+++ Material

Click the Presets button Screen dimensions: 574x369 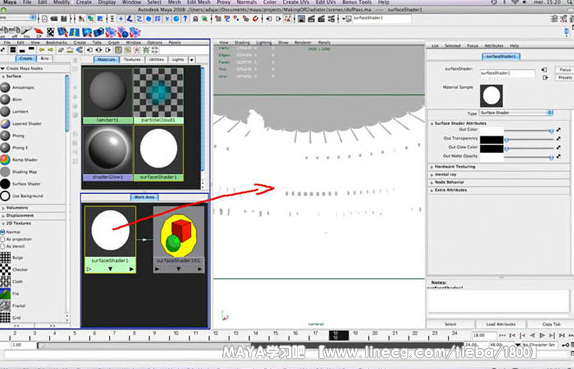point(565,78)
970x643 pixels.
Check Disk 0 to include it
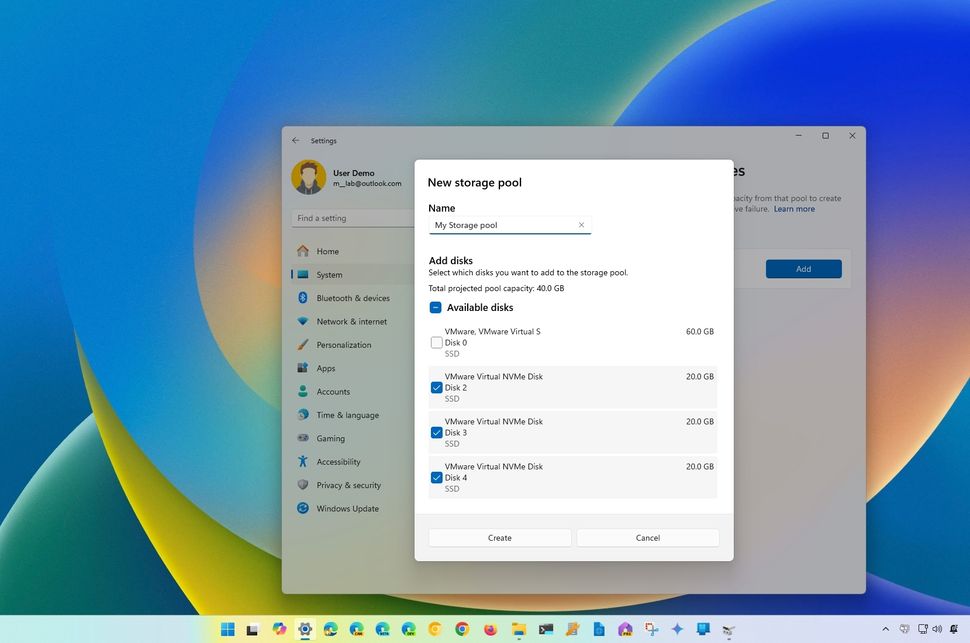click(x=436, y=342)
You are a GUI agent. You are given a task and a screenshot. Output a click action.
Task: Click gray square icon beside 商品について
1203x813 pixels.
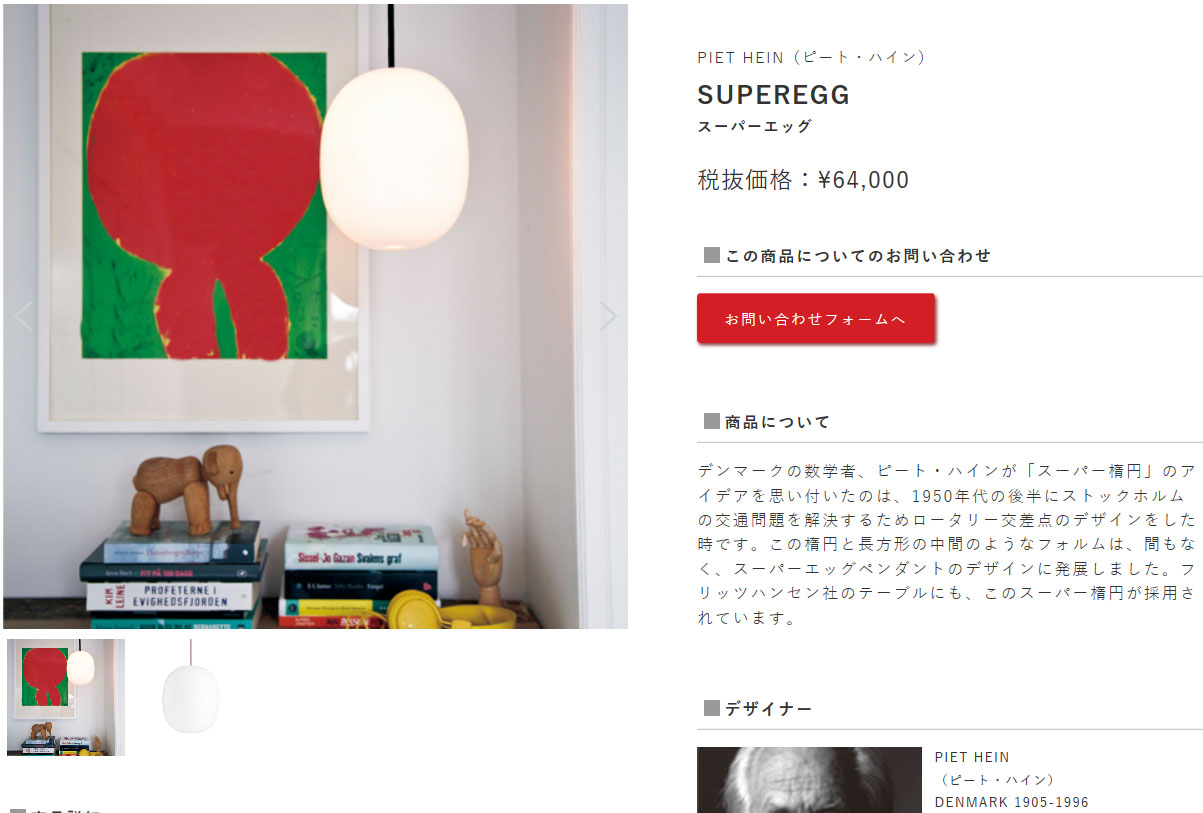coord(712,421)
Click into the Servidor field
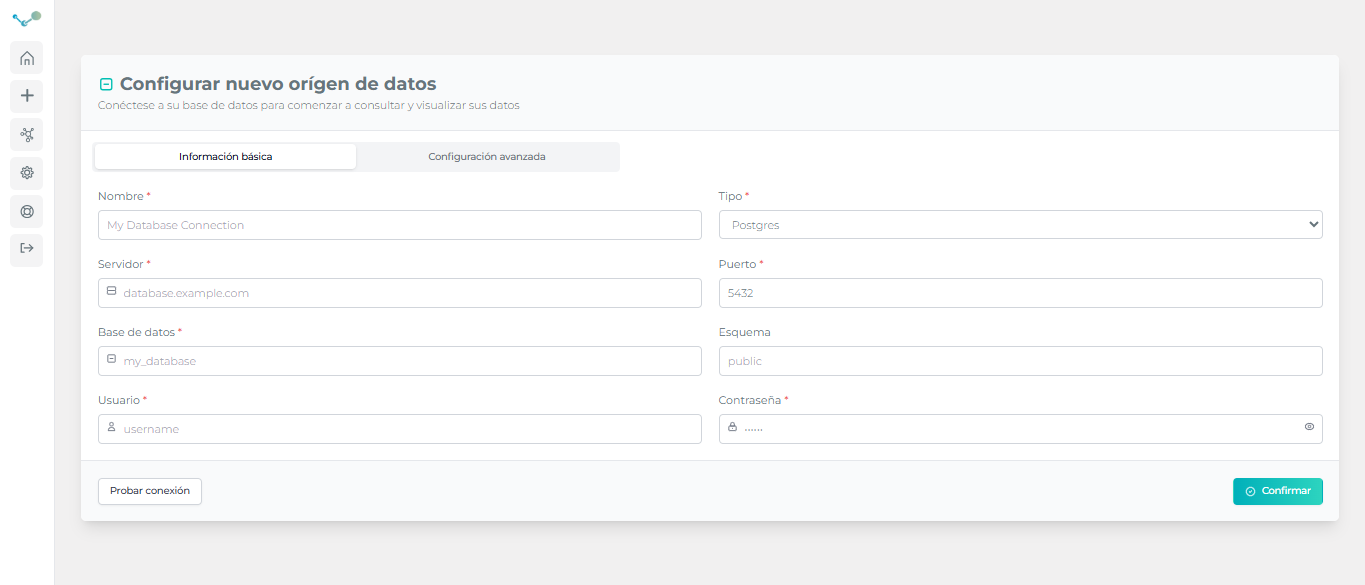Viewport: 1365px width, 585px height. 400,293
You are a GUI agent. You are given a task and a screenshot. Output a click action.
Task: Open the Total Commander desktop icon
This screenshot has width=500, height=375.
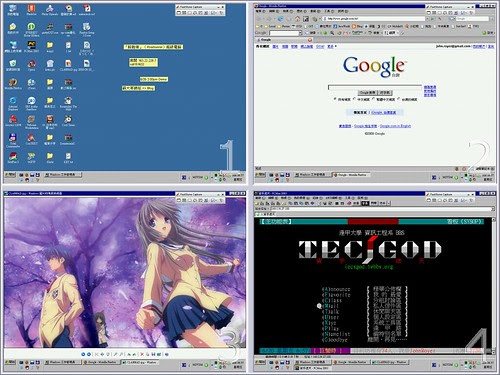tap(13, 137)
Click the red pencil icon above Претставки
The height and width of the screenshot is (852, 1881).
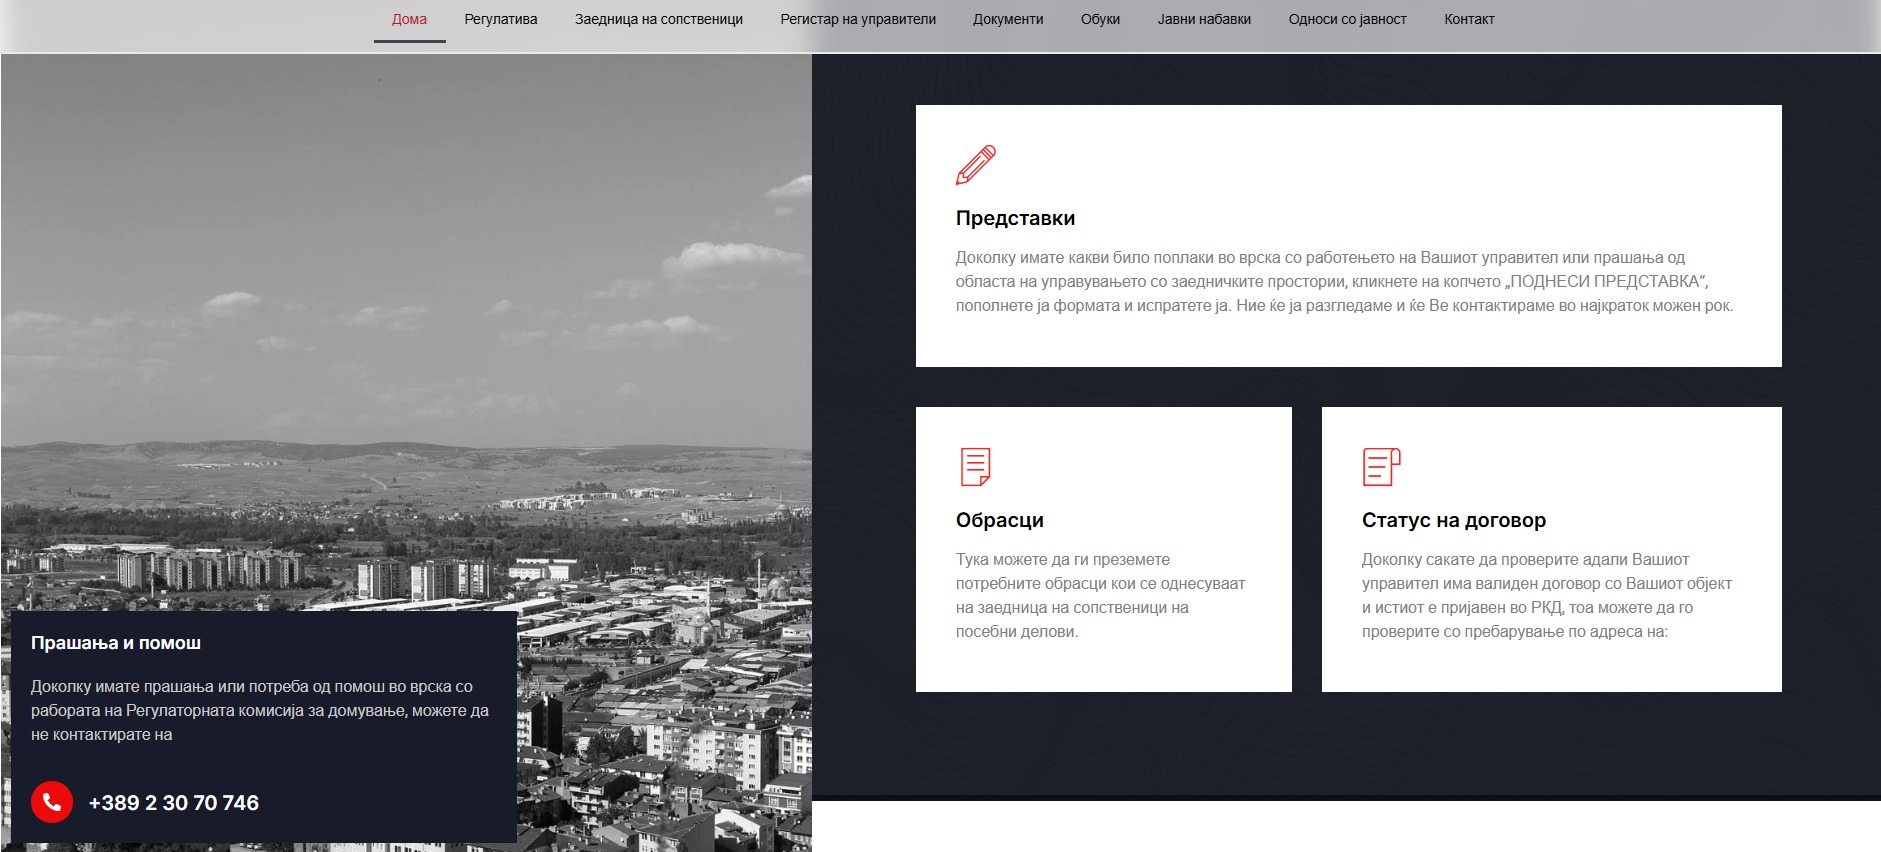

++++++

Given request :: Rewrite the lines between the one holding "Click into the Servidor field" and the one holding "tap(13, 137)", inclusive, changing "screenshot" to "screen capture" and keeping everything else the same. Leave the pictures out of your answer.

Task result ::
Click into the Servidor field
Viewport: 1365px width, 585px height. 400,293
You are a GUI agent. You are given a task and a screen capture. Output a click action.
Task: Open the Total Commander desktop icon
This screen capture has width=500, height=375.
tap(13, 137)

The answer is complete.